Unique Easter Customs Around Greece

  • by XpatAthens
  • Tuesday, 19 April 2022
Unique Easter Customs Around Greece
Easter is the most important and, without a doubt, the most revered celebration in Orthodox Christianity. In experiencing this intense religious event, Orthodox Christians everywhere, and Greeks especially, do not limit themselves to the celebrations that take place in the church or at home.

Throughout the entire Holy Week, there are a plethora of events held all over Greece, from the islands to the mainland. 

From Serres To Crete

One of the most interesting traditions kick-starting Greek Easter takes place in northern Greece, in the Serres, Imathia, and Kozani regions, and begins on Lazarus Saturday. The kaladismata connects the raising of Lazarus with the resurrection of Christ a week later. Girls, dressed in the area’s traditional costumes and holding effigies of Lazarus, go from house to house singing carols and accepting gifts, which they put in their baskets. 

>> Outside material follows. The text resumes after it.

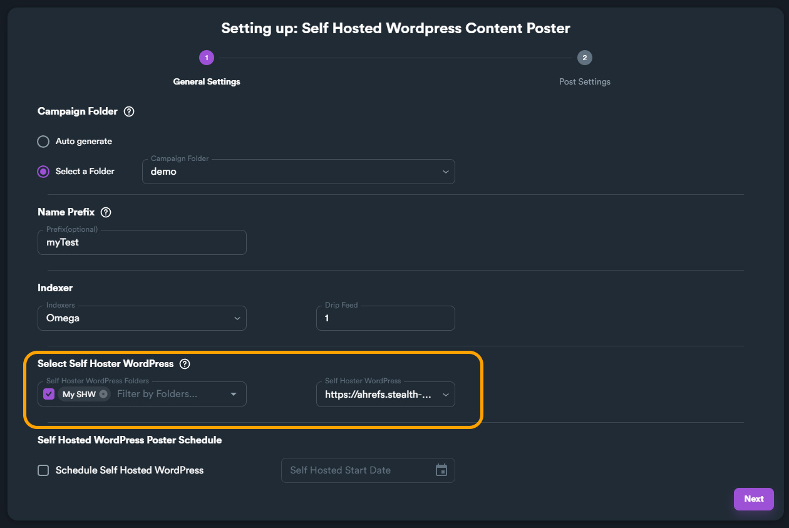Click the Name Prefix help icon
Screen dimensions: 789x528
coord(106,212)
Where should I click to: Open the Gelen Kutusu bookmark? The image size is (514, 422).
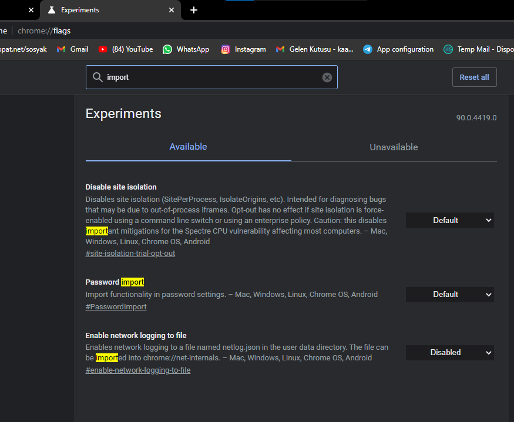(x=314, y=49)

If your travel plans bring you to Tinos, be sure to accept the lemon leaves that are offered around everywhere you go; they are thought to bring good luck to men, and a good husband to women.

A very special Easter tradition, the “vourna”, takes place in the village of Aghios Isidoros on Rhodes. Only those who are unmarried can participate, and they need to follow a series of rules and regulations. The ritual begins on Holy Saturday and finishes on Easter Monday, with offenders being punished by dunking in a “vourna” (a trough filled with water) with their clothes on.

If you find yourselves in Morfovouni in Karditsa on Easter Sunday, you‘ll have the chance to see the “Diplo Horo” (“Double Dance”): the priest leads the circle, followed by two double rows of dancers, one of girls and one of boys, as an expression of jubilation for the Resurrection of the Lord.

In the Voukolies area of Hania in western Crete, a livestock fair is the main event on Good Friday. In the past, this event also served as the occasion for arranging marriages – different customs for different times.

At Ierissos in Halkidiki, they connect the joy of the Resurrection with an event that has left its indelible mark on this place: the massacre of 400 people by the Ottomans in 1821. They honor their memory on Holy Tuesday with a dance called the “kagelefto” – the line of dancers starts off with just the elderly locals, but soon everyone joins a line of celebrants that stretches hundreds and hundreds of meters.